The Tower Grove Farmers' Market is an organization founded to pursue the following goals:
To give growers and producers of Missouri and Illinois agricultural commodities and other farm-related products alternative marketing opportunities.
To promote the sale of Missouri and Illinois-grown farm products.
To improve the variety, freshness, taste and nutritional value of produce available in the St. Louis area.
To make healthy, regionally produced foods accessible to lower-income residents.
To provide an educational forum for consumers to learn the uses and benefits of quality, locally grown or prepared food products.
To enhance the quality of life in the St. Louis area by providing a community activity which fosters social gathering and interaction.

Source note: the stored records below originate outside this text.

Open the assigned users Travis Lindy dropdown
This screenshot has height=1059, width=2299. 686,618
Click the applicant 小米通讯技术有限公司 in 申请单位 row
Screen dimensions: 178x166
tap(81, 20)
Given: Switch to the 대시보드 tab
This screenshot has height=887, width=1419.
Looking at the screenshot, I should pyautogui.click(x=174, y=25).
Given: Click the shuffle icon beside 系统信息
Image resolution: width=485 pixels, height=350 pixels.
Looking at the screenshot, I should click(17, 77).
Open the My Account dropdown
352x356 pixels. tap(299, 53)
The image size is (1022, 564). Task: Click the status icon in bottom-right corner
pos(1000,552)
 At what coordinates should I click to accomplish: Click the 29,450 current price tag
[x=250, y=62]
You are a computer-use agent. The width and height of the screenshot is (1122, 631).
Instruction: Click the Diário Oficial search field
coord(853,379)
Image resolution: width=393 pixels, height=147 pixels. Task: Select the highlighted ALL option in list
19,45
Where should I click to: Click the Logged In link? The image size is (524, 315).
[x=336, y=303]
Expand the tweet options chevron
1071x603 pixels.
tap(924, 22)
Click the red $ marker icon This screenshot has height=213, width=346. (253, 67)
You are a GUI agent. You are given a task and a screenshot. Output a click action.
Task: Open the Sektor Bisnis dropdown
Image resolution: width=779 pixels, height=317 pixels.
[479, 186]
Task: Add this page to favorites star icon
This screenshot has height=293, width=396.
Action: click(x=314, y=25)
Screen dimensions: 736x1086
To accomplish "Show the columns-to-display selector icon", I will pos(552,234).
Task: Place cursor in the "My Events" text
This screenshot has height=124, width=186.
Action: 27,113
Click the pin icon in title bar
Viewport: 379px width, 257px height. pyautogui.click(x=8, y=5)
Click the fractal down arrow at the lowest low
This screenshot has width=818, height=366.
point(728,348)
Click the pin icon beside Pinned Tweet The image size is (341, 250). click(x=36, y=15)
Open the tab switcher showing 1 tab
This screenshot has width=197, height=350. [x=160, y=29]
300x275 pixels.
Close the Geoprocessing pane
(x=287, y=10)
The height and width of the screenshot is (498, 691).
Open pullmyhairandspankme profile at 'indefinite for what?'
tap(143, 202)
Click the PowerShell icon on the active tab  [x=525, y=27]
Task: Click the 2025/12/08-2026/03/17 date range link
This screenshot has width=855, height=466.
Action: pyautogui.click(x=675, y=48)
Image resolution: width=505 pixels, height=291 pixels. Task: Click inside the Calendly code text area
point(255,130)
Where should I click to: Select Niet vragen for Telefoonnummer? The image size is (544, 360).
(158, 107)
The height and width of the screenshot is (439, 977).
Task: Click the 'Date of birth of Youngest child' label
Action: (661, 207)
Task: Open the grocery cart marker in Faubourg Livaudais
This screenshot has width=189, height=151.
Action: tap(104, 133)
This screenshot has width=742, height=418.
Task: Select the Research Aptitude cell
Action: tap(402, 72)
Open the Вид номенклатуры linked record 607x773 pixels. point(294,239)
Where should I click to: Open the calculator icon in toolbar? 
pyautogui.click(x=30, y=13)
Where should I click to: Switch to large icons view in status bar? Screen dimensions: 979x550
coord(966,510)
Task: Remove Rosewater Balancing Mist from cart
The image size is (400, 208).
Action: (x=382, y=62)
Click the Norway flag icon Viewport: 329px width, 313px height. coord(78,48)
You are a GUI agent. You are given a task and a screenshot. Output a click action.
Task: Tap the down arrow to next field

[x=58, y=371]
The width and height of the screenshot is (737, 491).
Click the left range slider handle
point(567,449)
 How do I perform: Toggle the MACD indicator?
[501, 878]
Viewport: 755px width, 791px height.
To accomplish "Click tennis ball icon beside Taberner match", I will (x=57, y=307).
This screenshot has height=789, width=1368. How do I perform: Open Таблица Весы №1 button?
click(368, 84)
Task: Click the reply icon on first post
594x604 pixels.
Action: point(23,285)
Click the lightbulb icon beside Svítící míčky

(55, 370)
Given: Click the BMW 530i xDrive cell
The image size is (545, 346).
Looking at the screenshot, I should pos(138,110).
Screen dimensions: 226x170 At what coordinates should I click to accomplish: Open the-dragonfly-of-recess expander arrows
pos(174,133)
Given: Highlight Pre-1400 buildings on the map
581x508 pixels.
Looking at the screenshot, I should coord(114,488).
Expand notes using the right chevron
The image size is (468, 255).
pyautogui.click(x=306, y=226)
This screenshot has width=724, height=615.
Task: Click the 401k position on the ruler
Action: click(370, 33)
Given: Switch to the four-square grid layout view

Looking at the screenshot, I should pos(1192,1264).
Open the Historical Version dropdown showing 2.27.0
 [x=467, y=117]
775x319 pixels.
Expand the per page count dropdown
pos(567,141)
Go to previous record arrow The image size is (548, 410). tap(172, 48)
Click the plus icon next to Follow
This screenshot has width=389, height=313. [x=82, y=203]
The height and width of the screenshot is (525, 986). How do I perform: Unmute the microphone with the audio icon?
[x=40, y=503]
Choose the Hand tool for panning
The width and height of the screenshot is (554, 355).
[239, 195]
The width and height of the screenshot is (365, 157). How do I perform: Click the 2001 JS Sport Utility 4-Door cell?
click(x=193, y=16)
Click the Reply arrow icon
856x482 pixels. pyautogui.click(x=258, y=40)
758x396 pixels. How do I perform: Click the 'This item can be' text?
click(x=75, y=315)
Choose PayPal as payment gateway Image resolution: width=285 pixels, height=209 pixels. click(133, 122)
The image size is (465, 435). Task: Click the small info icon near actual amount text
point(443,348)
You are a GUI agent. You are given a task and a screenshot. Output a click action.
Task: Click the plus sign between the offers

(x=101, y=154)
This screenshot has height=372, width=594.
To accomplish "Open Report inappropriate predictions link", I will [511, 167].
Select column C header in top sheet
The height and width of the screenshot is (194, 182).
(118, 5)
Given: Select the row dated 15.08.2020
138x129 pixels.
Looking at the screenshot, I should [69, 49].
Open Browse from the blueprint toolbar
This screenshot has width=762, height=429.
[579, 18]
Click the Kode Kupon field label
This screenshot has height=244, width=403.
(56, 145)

Sustainable agriculture and urban education are of key interest to us:
In the U.S., our food travels an average of 1300 miles to get to our tables. This long-distance transport burns large amounts of fossil fuels, pollutes our air and our waters, and clogs our highways, waterways, airways and even our city streets with large food distribution transport vehicles. Local food systems offer an energy-efficient, sustainable, and less polluting alternative.
Regional farmland preserves open space and beautiful natural landscapes in the St. Louis region and helps to control suburban sprawl and commercial development in surrounding areas, thereby contributing to a vastly improved environment for St. Louis region citizens.
Farmers markets and local food systems build community ties and encourage civic life, offering urban residents a ‘small-town experience’ of buying produce directly from farmers, feeling connected to the land where their food is grown, and exercising consumer choice about how their food is grown.
Pesticides being used by large-scale conventional agriculture have toxic and polluting effects on the food, water, and air in our communities.
Sustainable agriculture addresses issues that concern urban residents; the preservation of open space, the survival of endangered species, the treatment of farm animals, the nutritional quality of the food they eat, the purity of our waterways, and biodiversity of plant and animal life. Building links with farmers offers urban residents a way to use their food dollars to directly support those practices that are most in keeping with their values and their ethical, political, and social concerns.